Along the way I was disappointed by the stinky smell of dog poo at the beginning. Later, the smell was gone and people were sitting and taking a break from work right where the smell had been the worst earlier in the morning.
Most of the creeks on Jesusita Trail still had water in them. The water was mostly cloudy but in one spot it looked clean enough to filter and drink. This was not necessary, though, since I brought enough water with me and the trail has a nice water faucet available. The faucet is a beautiful sandstone drinking fountain installed next to a shady lean-to with a picnic table and chairs. It's a great place to take a little rest on your way and I feel grateful to the landowners who installed it. Later on my way back, two horses were drinking from the pooled water in the faucet. It has been designed for horses and dogs to be able to get a drink, too.
As I hiked up the trail, it seemed there were many more signs indicating the direction to go than there used to be. I think maybe people were getting lost and trespassing on the ranches and avocado farms and the signs help to prevent that.
A few other people were out hiking this morning, mostly couples and their dogs, or young women in groups. One woman traveling westbound, opposite my eastbound path, saw me descending toward Mission Creek and then ascending again later to Inspiration Point. She must have thought I was doing laps because she joked to me, "What, once wasn't enough?!" When most people hike trails they go to a summit and turn around, so her mistake was thinking I must be going for the summit a second time.

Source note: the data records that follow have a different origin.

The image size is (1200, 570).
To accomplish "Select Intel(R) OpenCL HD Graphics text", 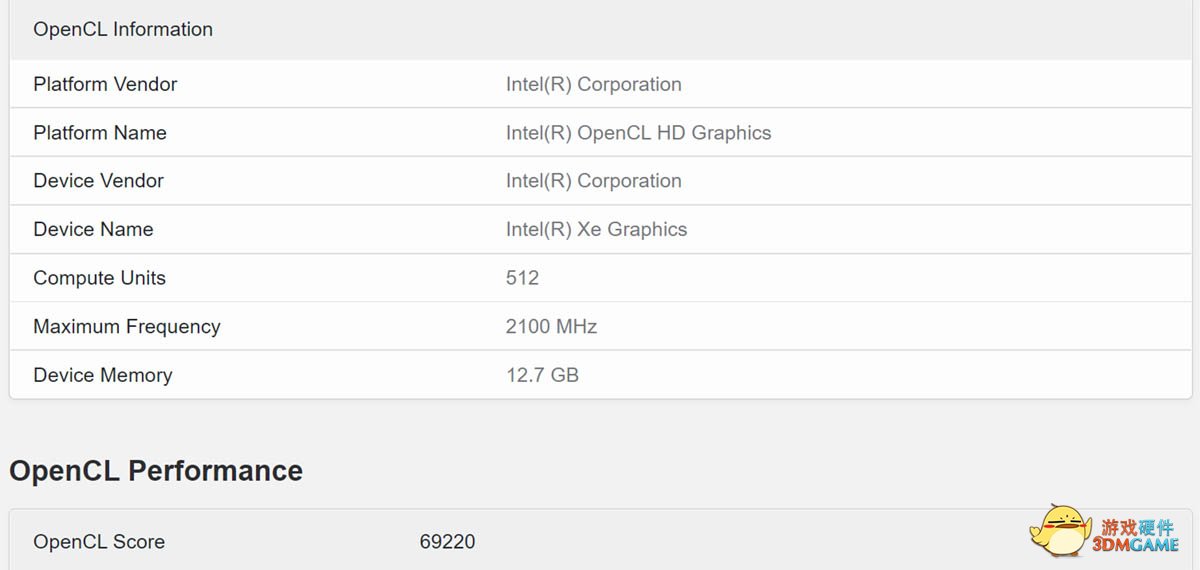I will point(639,132).
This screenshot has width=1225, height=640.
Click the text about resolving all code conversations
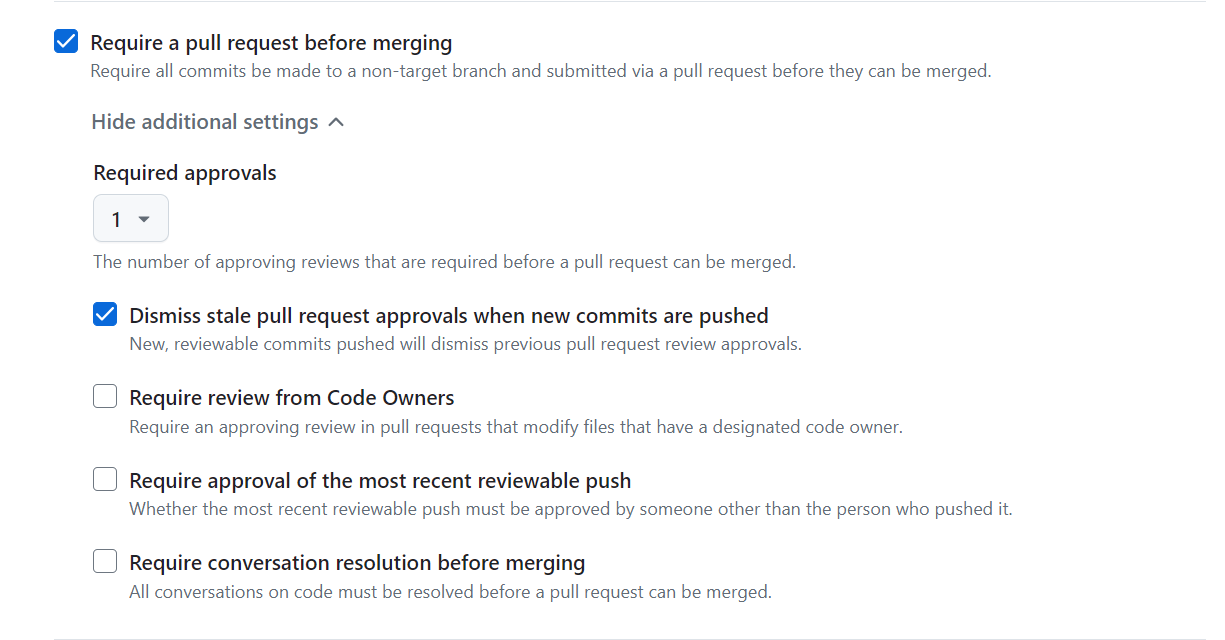(450, 592)
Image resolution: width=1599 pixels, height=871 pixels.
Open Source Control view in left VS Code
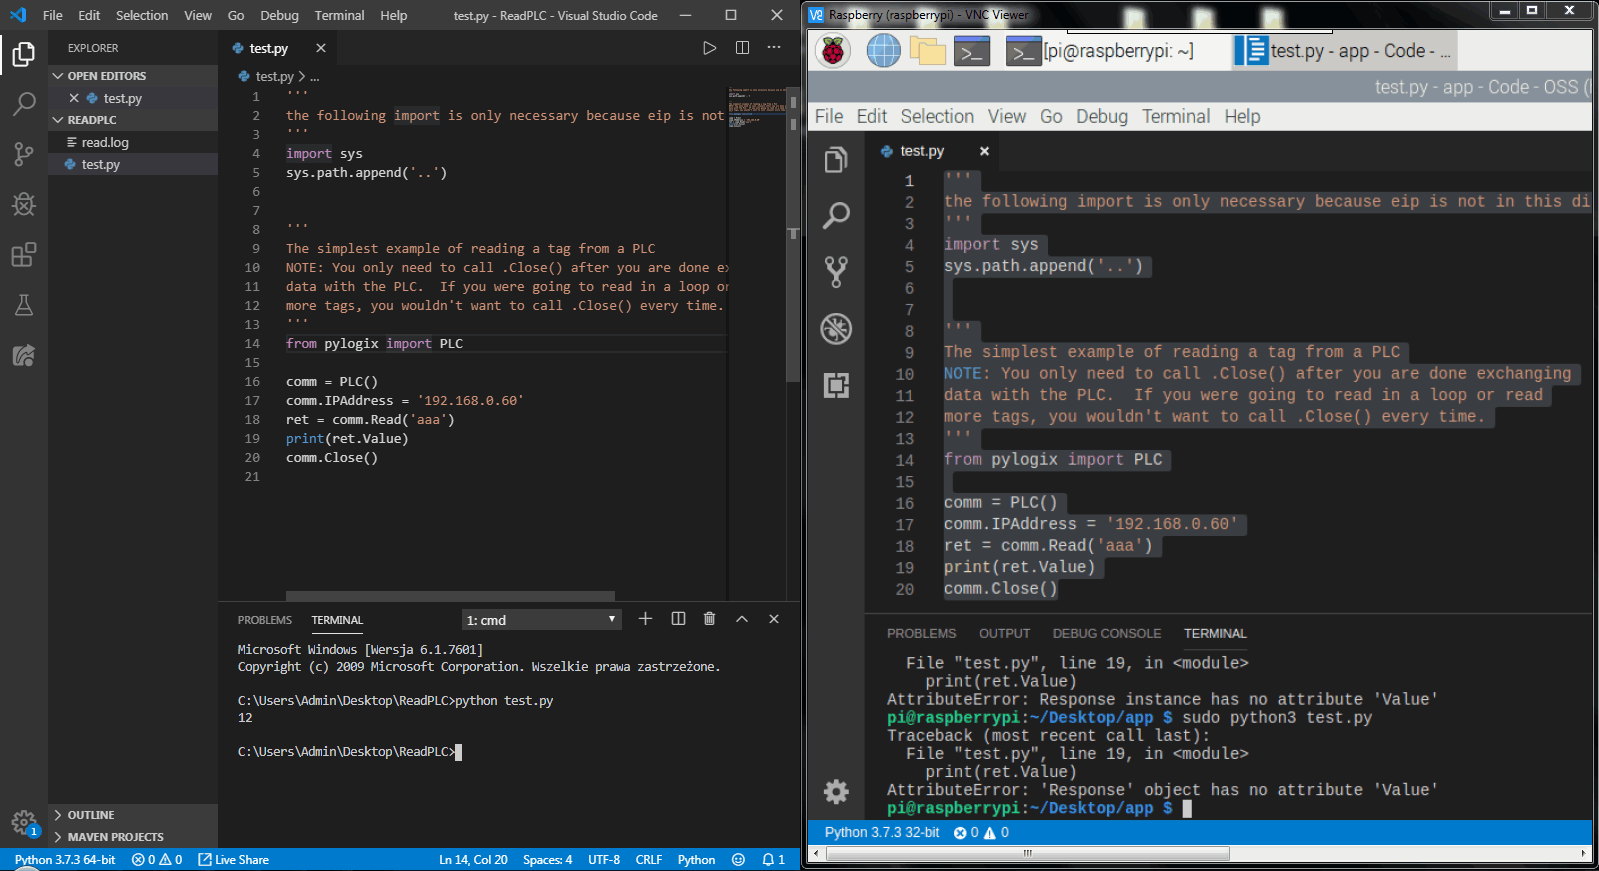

It felt good to be on the trail. I enjoyed seeing blunt-nosed leopard lizards and being yelled at by scrub jays. I enjoyed sweating in the heat and cool humidity of the coast. I saw a honey comb on the trail but the bees nest in the tree that has been there forever seemed empty. I played my pennywhistle on the way down. The trail seemed smooth and easy to walk on and I completely forgot that I was wearing sandals after a while. There were no big struggles, no spooky coincidences, no great epiphanies like there were on the PCT. It was just me enjoying my time among the oaks and bay laurels. Even right here in my own home town, I can feel the wealth of my limited time on Earth.